**Exercise input**
(begin)

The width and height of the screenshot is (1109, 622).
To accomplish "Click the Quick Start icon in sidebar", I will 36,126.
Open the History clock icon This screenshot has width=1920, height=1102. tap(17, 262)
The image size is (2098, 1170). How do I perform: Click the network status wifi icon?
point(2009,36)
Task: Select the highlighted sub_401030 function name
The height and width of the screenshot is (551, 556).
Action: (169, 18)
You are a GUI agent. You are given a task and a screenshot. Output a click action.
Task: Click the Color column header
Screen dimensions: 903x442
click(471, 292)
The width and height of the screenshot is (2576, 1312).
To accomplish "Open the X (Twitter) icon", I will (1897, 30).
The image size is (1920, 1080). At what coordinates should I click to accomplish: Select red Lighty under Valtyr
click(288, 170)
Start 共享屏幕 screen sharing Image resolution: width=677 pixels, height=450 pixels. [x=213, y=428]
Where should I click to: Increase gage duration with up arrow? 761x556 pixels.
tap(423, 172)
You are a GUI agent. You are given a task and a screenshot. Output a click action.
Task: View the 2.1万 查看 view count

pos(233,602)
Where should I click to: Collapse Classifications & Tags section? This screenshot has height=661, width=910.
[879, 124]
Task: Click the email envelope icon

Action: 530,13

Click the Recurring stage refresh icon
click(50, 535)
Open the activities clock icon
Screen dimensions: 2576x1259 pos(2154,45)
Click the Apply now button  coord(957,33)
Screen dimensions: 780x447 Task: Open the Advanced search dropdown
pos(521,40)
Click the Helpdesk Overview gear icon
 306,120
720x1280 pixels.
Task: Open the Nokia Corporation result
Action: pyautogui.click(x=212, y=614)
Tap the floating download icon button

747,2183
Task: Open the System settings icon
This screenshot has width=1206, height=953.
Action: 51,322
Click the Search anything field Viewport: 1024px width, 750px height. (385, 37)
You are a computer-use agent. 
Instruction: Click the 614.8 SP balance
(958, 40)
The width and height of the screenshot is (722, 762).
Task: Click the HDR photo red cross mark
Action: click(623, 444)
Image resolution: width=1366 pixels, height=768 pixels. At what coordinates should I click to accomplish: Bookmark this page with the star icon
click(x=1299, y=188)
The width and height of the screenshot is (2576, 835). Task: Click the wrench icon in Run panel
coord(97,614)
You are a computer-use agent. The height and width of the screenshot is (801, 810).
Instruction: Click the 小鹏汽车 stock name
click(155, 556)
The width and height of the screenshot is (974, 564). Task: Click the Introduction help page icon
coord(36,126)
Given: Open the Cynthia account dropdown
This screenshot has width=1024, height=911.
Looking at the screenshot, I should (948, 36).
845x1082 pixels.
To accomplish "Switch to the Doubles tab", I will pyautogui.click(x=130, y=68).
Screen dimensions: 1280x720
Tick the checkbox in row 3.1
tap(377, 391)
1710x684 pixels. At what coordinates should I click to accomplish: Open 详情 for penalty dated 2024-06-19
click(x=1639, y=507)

(end)

**Exercise brief**
Rewrite the data above, replacing every "GUI agent" with "interface agent" and keeping everything else the same.

**Correct response**
The width and height of the screenshot is (1109, 622).
To accomplish "Click the Quick Start icon in sidebar", I will 36,126.
Open the History clock icon This screenshot has width=1920, height=1102. tap(17, 262)
The image size is (2098, 1170). How do I perform: Click the network status wifi icon?
point(2009,36)
Task: Select the highlighted sub_401030 function name
The height and width of the screenshot is (551, 556).
Action: (169, 18)
You are a interface agent. You are given a task and a screenshot. Output a click action.
Task: Click the Color column header
Screen dimensions: 903x442
click(471, 292)
The width and height of the screenshot is (2576, 1312).
To accomplish "Open the X (Twitter) icon", I will (1897, 30).
The image size is (1920, 1080). At what coordinates should I click to accomplish: Select red Lighty under Valtyr
click(288, 170)
Start 共享屏幕 screen sharing Image resolution: width=677 pixels, height=450 pixels. [x=213, y=428]
Where should I click to: Increase gage duration with up arrow? 761x556 pixels.
tap(423, 172)
You are a interface agent. You are given a task and a screenshot. Output a click action.
Task: View the 2.1万 查看 view count

pos(233,602)
Where should I click to: Collapse Classifications & Tags section? This screenshot has height=661, width=910.
[879, 124]
Task: Click the email envelope icon

Action: 530,13

Click the Recurring stage refresh icon
click(50, 535)
Open the activities clock icon
Screen dimensions: 2576x1259 pos(2154,45)
Click the Apply now button  coord(957,33)
Screen dimensions: 780x447 Task: Open the Advanced search dropdown
pos(521,40)
Click the Helpdesk Overview gear icon
 306,120
720x1280 pixels.
Task: Open the Nokia Corporation result
Action: pyautogui.click(x=212, y=614)
Tap the floating download icon button

747,2183
Task: Open the System settings icon
This screenshot has width=1206, height=953.
Action: 51,322
Click the Search anything field Viewport: 1024px width, 750px height. (385, 37)
You are a computer-use agent. 
Instruction: Click the 614.8 SP balance
(958, 40)
The width and height of the screenshot is (722, 762).
Task: Click the HDR photo red cross mark
Action: click(623, 444)
Image resolution: width=1366 pixels, height=768 pixels. At what coordinates should I click to accomplish: Bookmark this page with the star icon
click(x=1299, y=188)
The width and height of the screenshot is (2576, 835). Task: Click the wrench icon in Run panel
coord(97,614)
You are a computer-use agent. The height and width of the screenshot is (801, 810).
Instruction: Click the 小鹏汽车 stock name
click(155, 556)
The width and height of the screenshot is (974, 564). Task: Click the Introduction help page icon
coord(36,126)
Given: Open the Cynthia account dropdown
This screenshot has width=1024, height=911.
Looking at the screenshot, I should (948, 36).
845x1082 pixels.
To accomplish "Switch to the Doubles tab", I will pyautogui.click(x=130, y=68).
Screen dimensions: 1280x720
Tick the checkbox in row 3.1
tap(377, 391)
1710x684 pixels. At what coordinates should I click to accomplish: Open 详情 for penalty dated 2024-06-19
click(x=1639, y=507)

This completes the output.